We retain our Underweight rating on SPCC off the back of poor numbers in 2Q10. We continue to believe increasing pressure from competitors, particular Najran Cement, is denting the prospects of SPCC. It’s higher than average prices remain a support to profitability of the company.

Poor 2Q10 numbers support our Underweight call: Despite only a 1% decline in revenues, 2Q10 net income fell by 13% YoY in 2Q10, 8% below our estimate, highlighting the ongoing pressures at SPCC. Sales volumes grew by only 2% in 2Q10 against 17% for the sector, with gross margins falling by 570bps adding to the pressure on profitability.

Limited catalysts present in the short-term, new line in 2012 to be a boost: Given the lack of any mega-projects in the south of KSA, we see limited positive catalysts for SPCC in the short-term. If anything, we believe the ongoing excess supply, export ban and increasing competition levels leads to a tougher outlook.

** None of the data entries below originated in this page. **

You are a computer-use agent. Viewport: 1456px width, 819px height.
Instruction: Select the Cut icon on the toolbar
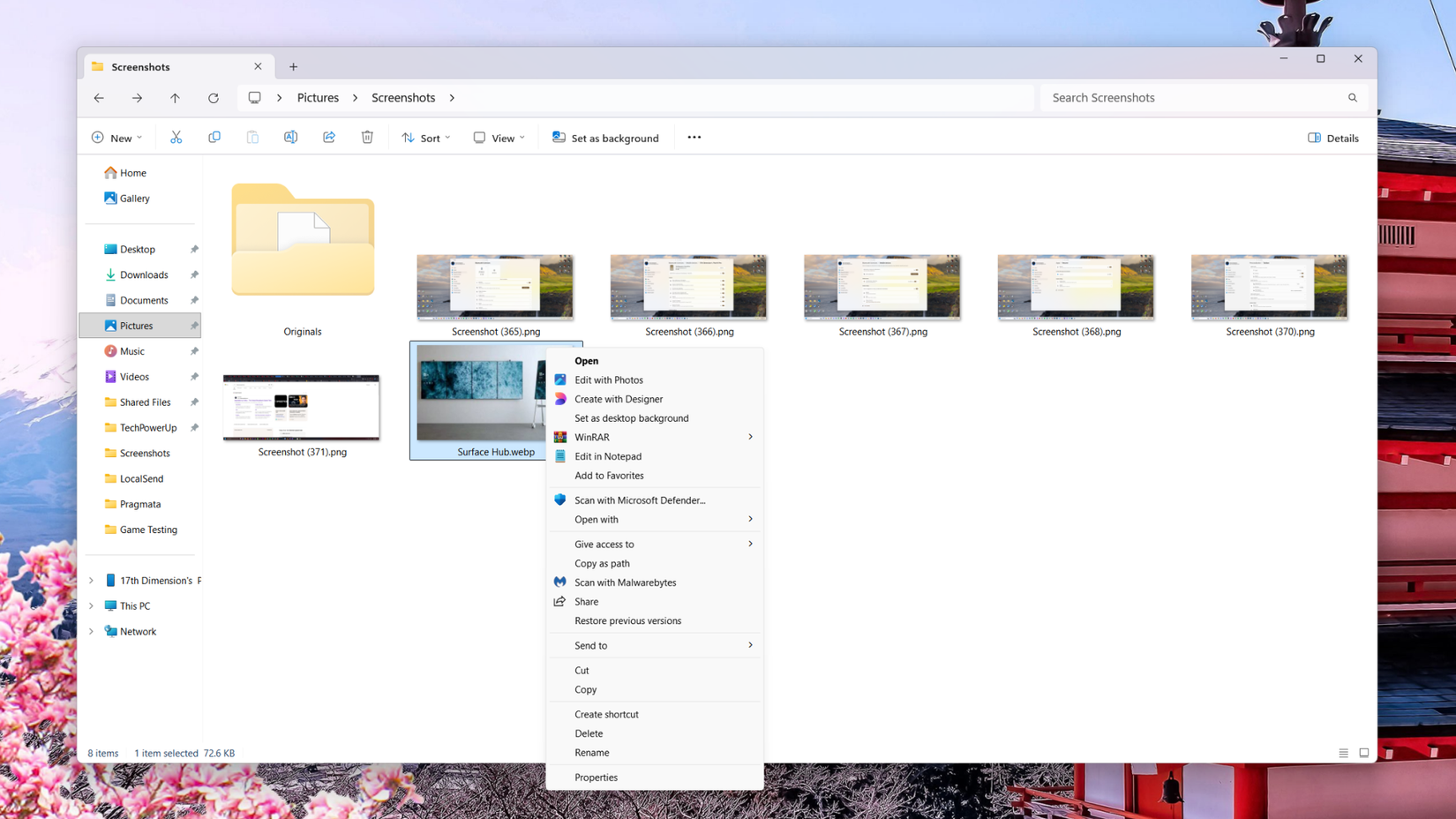[x=176, y=137]
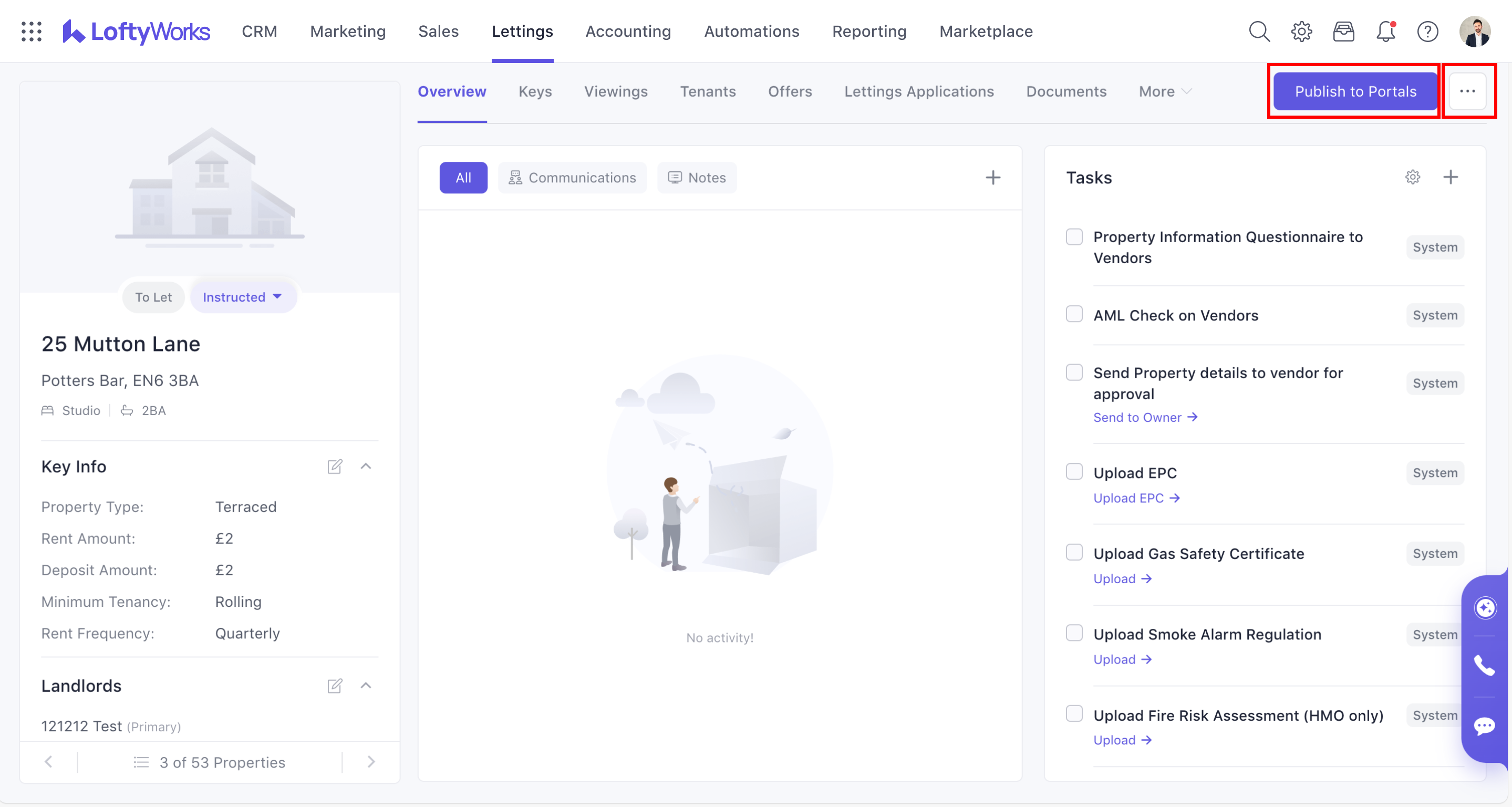Image resolution: width=1512 pixels, height=807 pixels.
Task: Add a new task with plus icon
Action: click(x=1450, y=177)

The new 1.5mn capacity line expected in mid- 2012 will be a major catalyst for SPCC as it will give it increased ability to meet demand in the Central/Western regions.

Competition from Najran Cement putting a squeeze on SPCC: In 2Q10 SPCC reported a 1.7% increase in sales volumes as against the 17% increase for the sector as a whole. We believe Najran Cement, a recently established private cement company also based in the south, is aggressively marketing its cement, leading to increased pressure for SPCC. In 2Q10, Najran increased its sales volume by 97% and took its KSA market share to 7.2% from 4.3% YoY.

Outlook tough, valuation expensive: With SPCC continuing to fare worse than expected against competition from Najran cement, we remain negative on the stock and thus retain our Underweight rating. SPCC is trading at a P/E of 13.5x 2010e earnings, above the industry average of 10.7x.